Step 1: Understanding the Concept:
First, we find the equation of the tangent to the parabola that passes through the given point. This tangent acts as a chord for the given circle. Then, we use the radius and the distance from the center to the chord to calculate the chord's length. Step 2: Key Formula or Approach:
1. Tangent to \(y^2 = 4ax\) is \(y = mx + a/m\).
2. Circle \(x^2 + y^2 + 2gx + 2fy + c = 0\) has center \((-g, -f)\) and radius \(r = \sqrt{g^2+f^2-c}\).
3. Chord length = \(2\sqrt{r^2 - d^2}\), where \(d\) is the distance from center to chord. Step 3: Detailed Explanation:
For the parabola \(y^2 = 30x\), \(4a = 30 \implies a = 7.5\).
Tangent: \(y = mx + 7.5/m\).
It passes through \((-30, 0)\):
\[ 0 = -30m + 7.5/m \implies 30m^2 = 7.5 \implies m^2 = 1/4 \implies m = \pm 1/2 \]

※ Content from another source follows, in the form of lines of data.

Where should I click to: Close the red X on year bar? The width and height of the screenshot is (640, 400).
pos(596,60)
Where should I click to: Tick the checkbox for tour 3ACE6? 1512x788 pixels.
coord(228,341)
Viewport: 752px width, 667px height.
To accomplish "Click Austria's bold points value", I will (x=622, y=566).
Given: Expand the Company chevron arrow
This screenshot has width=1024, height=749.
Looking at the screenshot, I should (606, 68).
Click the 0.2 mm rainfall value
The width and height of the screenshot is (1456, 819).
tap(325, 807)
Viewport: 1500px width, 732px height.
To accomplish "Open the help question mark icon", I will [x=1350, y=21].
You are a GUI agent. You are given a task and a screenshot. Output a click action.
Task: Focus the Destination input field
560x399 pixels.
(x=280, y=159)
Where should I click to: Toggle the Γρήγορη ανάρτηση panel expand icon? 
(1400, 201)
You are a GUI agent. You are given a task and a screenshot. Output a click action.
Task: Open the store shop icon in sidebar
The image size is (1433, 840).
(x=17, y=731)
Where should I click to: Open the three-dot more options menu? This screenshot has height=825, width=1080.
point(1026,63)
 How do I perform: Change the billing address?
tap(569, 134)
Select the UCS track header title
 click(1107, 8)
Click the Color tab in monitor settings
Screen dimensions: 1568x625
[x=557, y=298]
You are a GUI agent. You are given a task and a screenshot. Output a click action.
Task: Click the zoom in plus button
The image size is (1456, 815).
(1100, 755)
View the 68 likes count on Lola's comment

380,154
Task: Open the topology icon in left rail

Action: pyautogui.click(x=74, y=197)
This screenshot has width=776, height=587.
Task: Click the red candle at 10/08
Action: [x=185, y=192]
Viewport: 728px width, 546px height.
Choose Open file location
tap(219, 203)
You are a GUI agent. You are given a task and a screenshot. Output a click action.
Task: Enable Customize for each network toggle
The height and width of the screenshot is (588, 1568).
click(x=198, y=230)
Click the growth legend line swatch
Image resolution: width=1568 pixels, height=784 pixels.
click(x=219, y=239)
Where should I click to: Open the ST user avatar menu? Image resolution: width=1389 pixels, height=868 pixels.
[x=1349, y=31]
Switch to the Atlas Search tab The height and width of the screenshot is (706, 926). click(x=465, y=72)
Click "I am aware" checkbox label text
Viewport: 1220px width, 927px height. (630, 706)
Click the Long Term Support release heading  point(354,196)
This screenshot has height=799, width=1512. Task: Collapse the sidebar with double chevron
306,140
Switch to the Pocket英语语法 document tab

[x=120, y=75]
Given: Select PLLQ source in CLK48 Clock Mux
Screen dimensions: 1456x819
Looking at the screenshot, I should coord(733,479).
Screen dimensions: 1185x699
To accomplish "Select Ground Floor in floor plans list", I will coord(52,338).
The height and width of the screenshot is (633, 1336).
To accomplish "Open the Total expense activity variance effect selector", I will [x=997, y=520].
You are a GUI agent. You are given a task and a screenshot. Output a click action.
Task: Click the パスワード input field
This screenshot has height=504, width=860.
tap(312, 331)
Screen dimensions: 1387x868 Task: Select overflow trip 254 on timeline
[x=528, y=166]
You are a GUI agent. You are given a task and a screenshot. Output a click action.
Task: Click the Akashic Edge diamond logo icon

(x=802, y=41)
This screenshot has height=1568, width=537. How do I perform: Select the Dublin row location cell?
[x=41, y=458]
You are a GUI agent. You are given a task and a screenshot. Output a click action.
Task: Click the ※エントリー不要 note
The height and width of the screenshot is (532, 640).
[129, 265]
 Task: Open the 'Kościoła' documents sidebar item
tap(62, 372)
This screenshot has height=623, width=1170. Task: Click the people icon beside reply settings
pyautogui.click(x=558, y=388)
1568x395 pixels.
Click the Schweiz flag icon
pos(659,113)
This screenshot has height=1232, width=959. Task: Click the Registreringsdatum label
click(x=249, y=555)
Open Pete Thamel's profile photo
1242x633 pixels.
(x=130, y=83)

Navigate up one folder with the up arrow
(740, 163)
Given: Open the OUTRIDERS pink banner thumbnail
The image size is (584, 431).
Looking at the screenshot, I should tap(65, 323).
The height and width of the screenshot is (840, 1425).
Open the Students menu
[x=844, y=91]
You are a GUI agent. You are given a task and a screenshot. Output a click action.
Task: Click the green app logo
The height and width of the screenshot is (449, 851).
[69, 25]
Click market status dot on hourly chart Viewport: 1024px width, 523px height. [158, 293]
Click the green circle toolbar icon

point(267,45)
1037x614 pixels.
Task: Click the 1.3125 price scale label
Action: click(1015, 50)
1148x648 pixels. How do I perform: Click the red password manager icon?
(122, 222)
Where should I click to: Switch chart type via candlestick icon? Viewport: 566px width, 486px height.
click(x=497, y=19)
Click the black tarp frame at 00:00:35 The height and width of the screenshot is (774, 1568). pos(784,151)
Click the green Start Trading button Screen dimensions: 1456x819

Taking \(m = 1/2\), the line is \(y = \frac{1}{2}x + 15 \implies x - 2y + 30 = 0\).
Now for the circle: \(x^2 + y^2 + 30x + 168.75 = 0\).
Center \(C(-15, 0)\) and \(r^2 = (-15)^2 - 168.75 = 225 - 168.75 = 56.25 \implies r = 7.5\).
Distance \(d\) from \(C(-15, 0)\) to \(x - 2y + 30 = 0\):
\[ d = \frac{|-15 - 0 + 30|}{\sqrt{1^2 + (-2)^2}} = \frac{15}{\sqrt{5}} = 3\sqrt{5} \]
Chord length:
\[ L = 2\sqrt{r^2 - d^2} = 2\sqrt{56.25 - 45} = 2\sqrt{11.25} = 2\sqrt{\frac{45}{4}} = \sqrt{45} = 3\sqrt{5} \] Step 4: Final Answer:
The length of the chord is \(3\sqrt{5}\).